Sometimes, life just happens. The car breaks down, the dog swallows a sock, your kid breaks an arm, or the hot water heater starts leaking into your garage. If the unexpected happens tomorrow, are you financially prepared?
More than half of Americans would be forced to turn to a credit card or other form of debt for an emergency expense over $1,000, according to recent data. Rather than going into the hole for these unexpected costs, establishing an emergency fund can help you weather any storm you might encounter.
Your emergency savings account should be readily accessible, so you can withdraw what you need fast. A savings account connected to your existing checking account, for example, can make for quick transfers, whether you’re at the auto body shop or an after-hours vet.
An extension of the emergency fund, this account should aim to hold anywhere from three to six months’ worth of living expenses. While this might take you a while to save up, having that kind of a safety net can float your family along whether you lose your job, fall ill, get hurt, or are affected by a worldwide pandemic or recession.
This account can be tucked away somewhere, since you probably won’t need immediate access to the funds. You could consider putting this money in a certificate of deposit (CD), money market account (MMA), or even a high-yield savings account at a top institution.
Whether you’re planning a family vacation or just want to get a jump on next year’s holiday spending, a savings account can help you meet short(ish)-term goals.
By setting aside a designated account, you can ensure that your savings are earmarked for a very specific goal. This also makes it easier for you to track your progress and ensure that you meet your goals.
Short-term goals might be easier to define, so you can often set up automatic transfers into these accounts each month. For instance, if you need to save $500 in the next eight months, automatically transferring $31.25 every two weeks will get you there — and with less of an impact on your finances.
A high-yield savings account can be an easy way to manage this money, and would also net you the biggest return while the balance grows.
Next up, we have the bigger goals that you need to start saving for today. Think of things like the down payment on a future home or your kids’ college tuition.
In some cases, you might want a specific type of savings account, like a 529 plan for educational expenses. For other goals, though, a CD, MMA, or high-yield savings account could be a great place to tuck these funds away where they will earn a higher interest rate, until you eventually need them.
Retirement is the single-biggest savings goal most people will ever have, and it takes many years of dedication to get there successfully.
For retirement savings, there are a number of different savings accounts to consider. You could get one or more of the following, depending on your job, savings rate, and risk tolerance:
Employer-sponsored 401(k) plan
Tax-advantaged individual retirement arrangement (IRA) account
Tax-advantaged 403(b) plan
If added benefits are available to you — like a tax deduction on retirement account contributions or even a savings match from your employer — be sure to maximize these accounts. Otherwise, consider the different types of investment accounts that can help you both save and compound your efforts toward retirement.
Any time your money is just sitting and waiting to be used, you should make sure it’s in an account that’s also earning a return. The higher the return, expressed as annual percentage yield (or APY), the more free money your savings will make for you.

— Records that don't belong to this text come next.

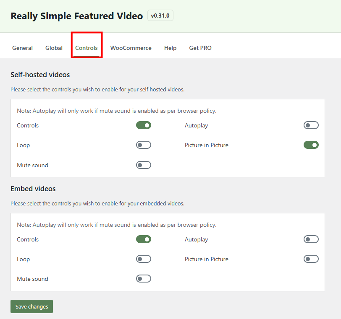Save the control settings changes
The height and width of the screenshot is (319, 341).
[x=31, y=306]
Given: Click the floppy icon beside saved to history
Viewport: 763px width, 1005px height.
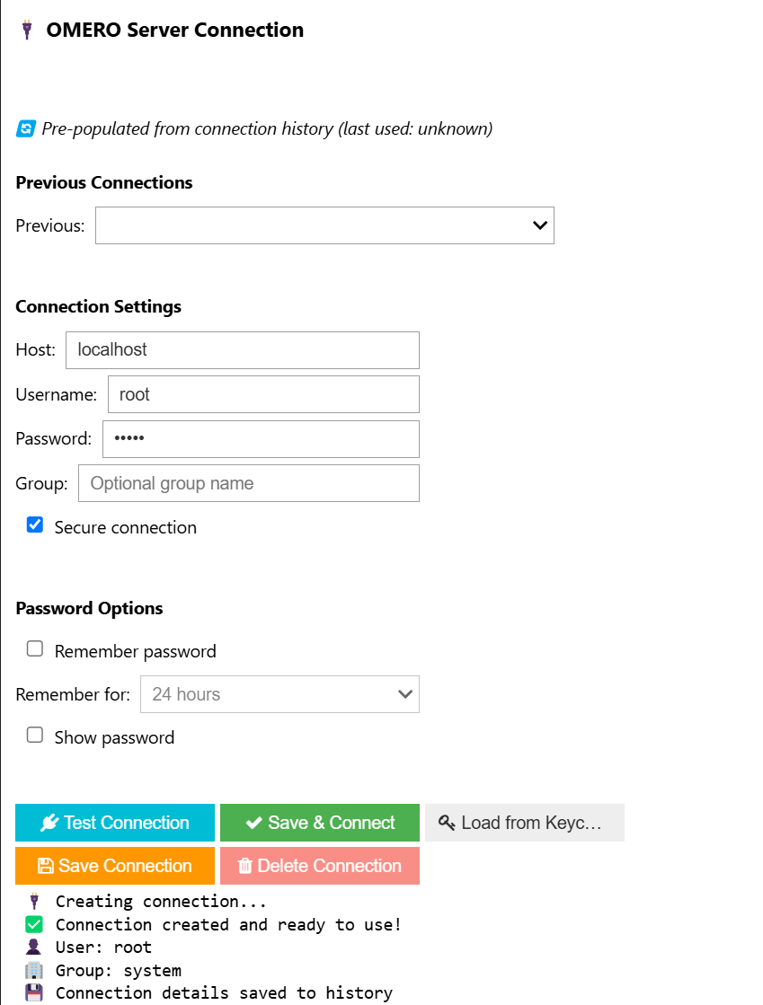Looking at the screenshot, I should pyautogui.click(x=34, y=992).
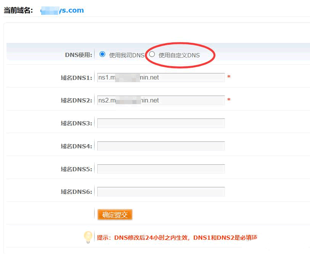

Nearly all savings accounts earn interest, but high-yield savings accounts, CDs, and MMAs may earn a higher return than basic savings accounts. Be sure to shop around for the best APY and decide which account is right for you based on factors like fees, penalties, and when you plan to use your money.
For many people, having a savings account that’s easily accessible and visible can be tempting. Instead, you might want to opt for a savings account that isn’t at your everyday bank so it’s a little “out of sight, out of mind.”
By putting an extra step between you and that money — even if it’s just a few days’ wait for an ACH transfer — you may be able to save yourself from impulse purchases or overspending.
So, which savings accounts are right for you? The answer is different for everyone, depending on your personal goals, financial situation, and even location.
You’ll want to look at factors such as the account’s:
Return (the higher the APY, the more it’ll earn)
Fees (no or low fees are best, or try to find an account that offers ways to waive them)
In some cases, you might be able to combine two or more of these goals into one really great savings account.
Your grandparents may have hidden their cash in the freezer, but you might want to consider opening a few savings accounts instead. With the right accounts, you can allocate funds toward many different short- and long-term financial goals, all while compounding your savings with interest and returns.